大井川通信

大井川あたりの事ども

10年日記の効用(その2)

今年はいろいろな意味で区切りの年になりそうだが、ちょうど自分がつけている10年日記の最後の年になる。

日記は、小学校の低学年の時から中学生まで、父の勧めで、というより完全に強制でつけさせられた。小学生の間はときどき父親がチェックして、つけていないと怒られた記憶があるが、そのおかげで小学生の頃の生活を振り返る記録となっている。

しかし、それ以降、年度当初には日記やノートをつけようと決意する年があっても、せいぜい3月くらいで自然消滅するのがいつもだった。3年連続日記にも挑戦したことがあるが、やはり効果はなかった。

それが、10年前、どうして連続日記に挑戦しようと思い、さらにここまで書き切ることができたのだろうか。毎日のスペースが小さく、手帳などを見てまとめ書きができるというメリットはあるが、それだけではないはずだ。

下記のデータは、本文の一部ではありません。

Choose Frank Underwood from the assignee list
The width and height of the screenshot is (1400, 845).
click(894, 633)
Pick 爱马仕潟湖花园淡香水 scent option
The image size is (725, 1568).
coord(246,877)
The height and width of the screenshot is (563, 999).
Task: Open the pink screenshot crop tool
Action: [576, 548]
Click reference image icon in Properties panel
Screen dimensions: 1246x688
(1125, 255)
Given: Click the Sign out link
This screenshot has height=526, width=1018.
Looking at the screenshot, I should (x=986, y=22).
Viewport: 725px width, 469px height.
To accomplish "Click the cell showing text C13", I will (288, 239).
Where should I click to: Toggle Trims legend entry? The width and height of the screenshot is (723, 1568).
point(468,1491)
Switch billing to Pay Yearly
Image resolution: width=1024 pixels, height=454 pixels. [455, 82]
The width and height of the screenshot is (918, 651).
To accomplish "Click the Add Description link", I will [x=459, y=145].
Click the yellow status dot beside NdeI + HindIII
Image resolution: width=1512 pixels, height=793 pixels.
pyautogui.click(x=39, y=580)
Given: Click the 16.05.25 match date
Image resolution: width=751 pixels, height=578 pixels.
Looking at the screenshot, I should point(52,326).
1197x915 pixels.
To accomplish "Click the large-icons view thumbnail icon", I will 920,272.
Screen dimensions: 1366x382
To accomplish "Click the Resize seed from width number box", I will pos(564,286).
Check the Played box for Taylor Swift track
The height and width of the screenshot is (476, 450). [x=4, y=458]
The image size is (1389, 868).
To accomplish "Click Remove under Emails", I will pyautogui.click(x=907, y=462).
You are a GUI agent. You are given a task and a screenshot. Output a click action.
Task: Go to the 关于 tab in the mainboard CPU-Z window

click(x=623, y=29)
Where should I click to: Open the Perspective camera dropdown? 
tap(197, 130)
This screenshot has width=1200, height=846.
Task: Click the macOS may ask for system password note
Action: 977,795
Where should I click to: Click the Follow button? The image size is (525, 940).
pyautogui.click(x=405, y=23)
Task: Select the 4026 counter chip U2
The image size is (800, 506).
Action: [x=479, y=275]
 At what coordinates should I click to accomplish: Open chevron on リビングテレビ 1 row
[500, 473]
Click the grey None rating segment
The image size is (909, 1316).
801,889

僕の誕生日は年末だから、50代に突入した直後にこの日記をつけ始めたことになる。この10年間が定年までの自分の50代をすっかりカバーするという自覚があったはずだ。と同時に、自分がある程度元気で自由に活動できる見込みがある最後の期間であるという思いもあったのだと思う。毎年、少しずつ小さくなっていく余白の紙面を見ながら、それをかみしめた。

あらためて読み返すと、この50代は、僕の平凡で貧しい人生のなかでも「収穫期」といっていい手ごたえのある期間だった。そうなった理由の一つに、この連続日記による生活のマネジメントの効用があったのも間違いないだろう。

この年末には、僕は新しい10年連続日記を手に入れるつもりだ。次の10年は、それがどこまで続くのか、どんなリスクがあるのか、まったく保証のない期間となる。しかし、今回のコロナ禍で一度失った生命だと思えば、まったく拾い物のオマケのような恵まれた時間でもあるだろう。

次は毎年毎年の完走が、いっそう明確な目標になる。あたらしい10年連続日記とのつきあいがどんな風なものになるのか楽しみだ。